**PROBLEM DESCRIPTION**
Taking the data below line by line, count those that include the word "Βασίλης" and report the number alone.

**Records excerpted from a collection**
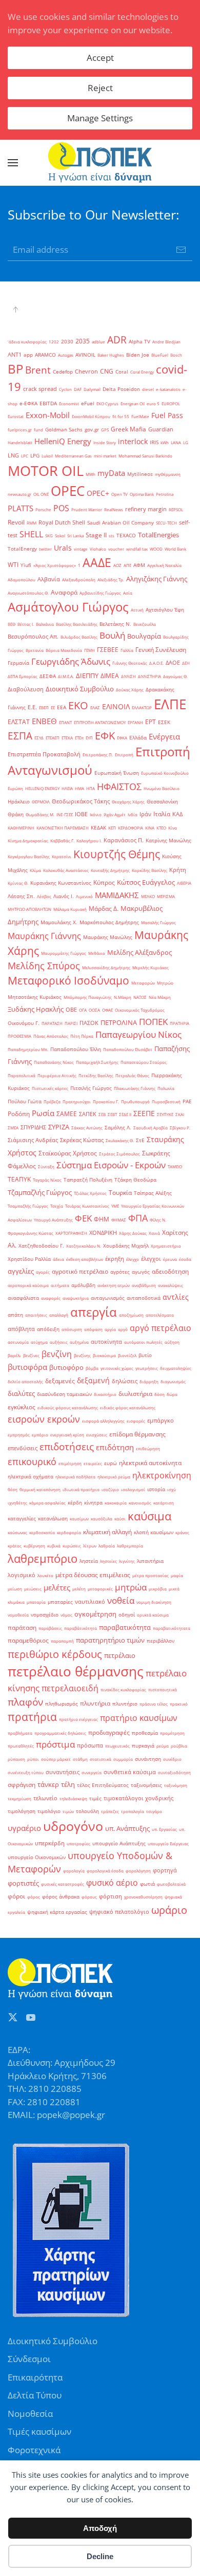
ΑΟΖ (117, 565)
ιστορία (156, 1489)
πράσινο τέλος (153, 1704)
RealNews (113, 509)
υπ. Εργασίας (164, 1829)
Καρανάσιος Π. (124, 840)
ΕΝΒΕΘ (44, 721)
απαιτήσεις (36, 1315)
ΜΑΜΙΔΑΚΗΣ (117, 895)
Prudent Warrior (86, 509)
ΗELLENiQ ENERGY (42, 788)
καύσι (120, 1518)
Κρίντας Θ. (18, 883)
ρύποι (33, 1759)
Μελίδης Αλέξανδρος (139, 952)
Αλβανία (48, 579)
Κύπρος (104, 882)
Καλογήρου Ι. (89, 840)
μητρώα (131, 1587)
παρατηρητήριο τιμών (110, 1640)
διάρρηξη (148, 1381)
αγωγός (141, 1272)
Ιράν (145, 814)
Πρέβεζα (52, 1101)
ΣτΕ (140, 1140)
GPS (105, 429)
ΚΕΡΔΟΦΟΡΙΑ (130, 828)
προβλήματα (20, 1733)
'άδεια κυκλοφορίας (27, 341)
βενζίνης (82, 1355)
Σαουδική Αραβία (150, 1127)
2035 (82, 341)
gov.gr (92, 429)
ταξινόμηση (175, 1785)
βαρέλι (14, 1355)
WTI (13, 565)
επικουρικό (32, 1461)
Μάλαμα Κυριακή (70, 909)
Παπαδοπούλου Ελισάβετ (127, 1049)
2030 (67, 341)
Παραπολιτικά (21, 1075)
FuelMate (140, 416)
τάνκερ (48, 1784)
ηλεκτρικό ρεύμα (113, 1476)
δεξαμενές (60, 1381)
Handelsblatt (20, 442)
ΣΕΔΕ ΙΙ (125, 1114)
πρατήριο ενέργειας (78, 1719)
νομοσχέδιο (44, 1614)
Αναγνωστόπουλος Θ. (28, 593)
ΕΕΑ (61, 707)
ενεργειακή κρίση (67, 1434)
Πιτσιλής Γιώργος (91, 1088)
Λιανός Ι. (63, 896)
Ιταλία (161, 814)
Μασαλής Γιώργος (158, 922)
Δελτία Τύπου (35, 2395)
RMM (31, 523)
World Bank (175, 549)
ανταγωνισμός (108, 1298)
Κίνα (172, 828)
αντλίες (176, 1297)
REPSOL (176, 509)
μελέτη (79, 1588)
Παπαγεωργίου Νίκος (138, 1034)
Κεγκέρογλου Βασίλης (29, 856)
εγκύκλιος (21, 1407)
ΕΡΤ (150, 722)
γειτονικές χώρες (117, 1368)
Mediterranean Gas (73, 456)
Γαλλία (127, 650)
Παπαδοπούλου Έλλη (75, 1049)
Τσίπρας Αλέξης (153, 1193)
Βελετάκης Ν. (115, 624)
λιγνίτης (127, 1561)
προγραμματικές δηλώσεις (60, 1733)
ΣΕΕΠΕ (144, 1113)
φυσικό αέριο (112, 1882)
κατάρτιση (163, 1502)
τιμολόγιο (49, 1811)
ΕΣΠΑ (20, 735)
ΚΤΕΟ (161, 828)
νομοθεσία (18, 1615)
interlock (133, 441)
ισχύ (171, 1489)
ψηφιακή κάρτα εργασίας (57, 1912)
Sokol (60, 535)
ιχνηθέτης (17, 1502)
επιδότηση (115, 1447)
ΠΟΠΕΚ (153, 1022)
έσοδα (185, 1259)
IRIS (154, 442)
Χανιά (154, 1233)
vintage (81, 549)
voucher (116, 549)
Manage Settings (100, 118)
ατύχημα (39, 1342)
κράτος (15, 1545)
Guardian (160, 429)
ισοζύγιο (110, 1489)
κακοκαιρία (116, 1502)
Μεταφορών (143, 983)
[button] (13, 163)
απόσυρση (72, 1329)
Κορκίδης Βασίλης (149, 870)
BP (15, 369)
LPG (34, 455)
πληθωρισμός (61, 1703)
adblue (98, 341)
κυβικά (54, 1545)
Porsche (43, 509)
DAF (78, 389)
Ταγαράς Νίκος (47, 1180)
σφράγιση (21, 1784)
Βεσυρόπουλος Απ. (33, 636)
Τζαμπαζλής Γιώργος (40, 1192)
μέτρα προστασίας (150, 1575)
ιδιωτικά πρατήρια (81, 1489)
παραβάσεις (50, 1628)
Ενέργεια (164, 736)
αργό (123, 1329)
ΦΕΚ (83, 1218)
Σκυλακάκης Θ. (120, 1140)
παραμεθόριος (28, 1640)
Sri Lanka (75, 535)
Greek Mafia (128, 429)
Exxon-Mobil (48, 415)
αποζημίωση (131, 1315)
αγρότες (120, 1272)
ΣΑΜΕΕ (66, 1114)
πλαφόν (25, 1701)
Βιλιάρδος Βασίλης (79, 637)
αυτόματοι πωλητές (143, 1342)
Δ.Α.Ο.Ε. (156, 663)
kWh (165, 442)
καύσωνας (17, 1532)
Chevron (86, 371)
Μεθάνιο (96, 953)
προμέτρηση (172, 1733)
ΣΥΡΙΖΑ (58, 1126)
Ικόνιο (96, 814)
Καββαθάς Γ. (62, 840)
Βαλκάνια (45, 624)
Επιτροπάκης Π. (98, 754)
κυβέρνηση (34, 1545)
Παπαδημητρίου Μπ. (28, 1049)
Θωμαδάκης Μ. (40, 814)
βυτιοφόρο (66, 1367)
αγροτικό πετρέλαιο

**YOUR SOLUTION**
3